** begin THE RECORDS **
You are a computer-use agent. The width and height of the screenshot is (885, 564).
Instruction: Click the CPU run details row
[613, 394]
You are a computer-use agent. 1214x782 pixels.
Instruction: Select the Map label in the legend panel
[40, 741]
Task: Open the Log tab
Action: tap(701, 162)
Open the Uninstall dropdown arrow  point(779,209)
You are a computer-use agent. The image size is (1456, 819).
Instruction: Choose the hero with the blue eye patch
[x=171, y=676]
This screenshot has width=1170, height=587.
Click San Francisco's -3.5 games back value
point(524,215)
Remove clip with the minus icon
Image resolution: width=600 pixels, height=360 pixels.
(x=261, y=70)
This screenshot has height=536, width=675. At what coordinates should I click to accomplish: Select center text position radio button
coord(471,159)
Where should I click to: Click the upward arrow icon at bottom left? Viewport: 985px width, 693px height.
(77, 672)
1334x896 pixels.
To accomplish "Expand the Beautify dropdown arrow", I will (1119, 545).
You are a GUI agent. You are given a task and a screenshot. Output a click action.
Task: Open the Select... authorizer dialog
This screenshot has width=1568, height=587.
** end THE RECORDS **
_GIVEN EXERCISE_
Rewrite all of the entries above, swapping "computer-use agent" for "screen-control assistant" wherever it appears and leaving everything else unchanged.

_SOLUTION FOR THIS PROBLEM_
You are a screen-control assistant. The width and height of the screenshot is (885, 564).
Instruction: Click the CPU run details row
[613, 394]
You are a screen-control assistant. 1214x782 pixels.
Instruction: Select the Map label in the legend panel
[40, 741]
Task: Open the Log tab
Action: tap(701, 162)
Open the Uninstall dropdown arrow  point(779,209)
You are a screen-control assistant. The image size is (1456, 819).
Instruction: Choose the hero with the blue eye patch
[x=171, y=676]
This screenshot has width=1170, height=587.
Click San Francisco's -3.5 games back value
point(524,215)
Remove clip with the minus icon
Image resolution: width=600 pixels, height=360 pixels.
(x=261, y=70)
This screenshot has height=536, width=675. At what coordinates should I click to accomplish: Select center text position radio button
coord(471,159)
Where should I click to: Click the upward arrow icon at bottom left? Viewport: 985px width, 693px height.
(77, 672)
1334x896 pixels.
To accomplish "Expand the Beautify dropdown arrow", I will (1119, 545).
You are a GUI agent. You are given a task and a screenshot. Output a click action.
Task: Open the Select... authorizer dialog
This screenshot has width=1568, height=587.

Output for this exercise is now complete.